Covid-19 & Construction: How Our Industry Can Come Together
MARCH 31, 2020
A construction worker has the habit of always keeping a toilet-paper roll on his dashboard, for when duty calls and bathroom conditions or supplies are subpar. When he pulled into a jobsite the second week of March, another tradesman jokingly told him he better change that habit and hide the toilet paper because his van is going to get broken into. How are we as manufacturers and construction workers going to stay in business during the COVID-19 pandemic? Mild-mannered jokes certainly help. Other actions need to start now so everyone is prepared.
RESOURCES ARE WAITING FOR YOU
Just like medical staff, first responders and retail workers, construction workers cannot work from home. Every level of construction, therefore, has to work smarter. Start by reviewing the pre-construction, construction and post-construction processes of your company. Make all meetings virtual with Skype, Facetime, Zoom or WhatsApp. Many online platforms now offer free services to help connect companies. Google has made Microsoft Teams (part of Office 365) available for free as a “freemium” to help companies come together.
Call your product representatives (like ours) and distributors instead of meeting with them face to face. Order supplies via phone or online. When it’s time to walk a jobsite for bidding, job prep or inspections, do so alone or keep a safe distance between yourself and someone else (6 feet is recommended).
During the construction process, talk to your employees about their concerns of being around too many people. Advocate for them to work with fewer trades or co-workers when possible to limit exposure. This may slow the construction process for a general contractor and owner, but it will prevent a crew or an entire company from being knocked out for 2-6 weeks in quarantine. Ask owners and other constructions workers about their health and exposure risks before entering a home, building or jobsite. It is not rude, it is essential to limit exposure.
Jobsites already have been closed because of the virus. On March 13, the $1.3-billion Google headquarters project in London stopped construction for 2 days (at the time of this writing) because a subcontractor who was at the site tested positive for COVID-19. Unfortunately, we fear we will have more of this. OSHA offers tips about how to prep workplaces for COVID-19. If an employee becomes sick at work, COVID-19 is reportable according to OSHA if: the case is confirmed COVID-19, is work-related, and involves medical treatment or days away from work.

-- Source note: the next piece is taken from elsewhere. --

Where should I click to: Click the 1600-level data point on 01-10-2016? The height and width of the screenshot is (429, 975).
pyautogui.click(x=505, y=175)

Every trade show probably will be canceled through May or later, but know that you are not alone through this. Associations and groups are using alternative ways to share information. For instance, the Associated General Contractors has put together weekly webinars that started on March 20 to share updates and talk about concerns. We will use social media to share other opportunities as they are made available. Follow us on Facebook, Twitter and LinkedIn for this news!
INFORMATION TO SHARE
COVID-19 is spread via respiratory droplets by coughing and sneezing and close personal contact like touching. You also can get it by touching an object or surface with the virus and then touching your face. Based on recommendations, do the following:
Wash your hands for at least 20 seconds.
Avoid touching your face.
Clean surfaces often.
Cover your mouth and nose when you cough/sneeze.
Stay out of crowds.
Don’t share food.
Wear a mask only if you have respiratory symptoms.
While we still come to work every day at Flex-Ability Concepts, it is different. We now keep the doors locked and screen everyone who enters the building, including employees. No one with a temperature above 100 F may enter. A sign on the door asks visitors to call for an appointment. In the office, we no longer shake hands and we only hold essential meetings (with distance). Our facility workers already work more than 6 feet apart, so our manufacturing has not slowed. We talk with all of our employees each day to see how they are doing, and they are told to stay home if they don’t feel well. We are prepared to make any additional changes as recommendations continue to roll out in Oklahoma City. Think about how much life has changed in the past few weeks. It’s stressful! Above all, let’s remember to take care of and respect each other during the next few months. We are here to help!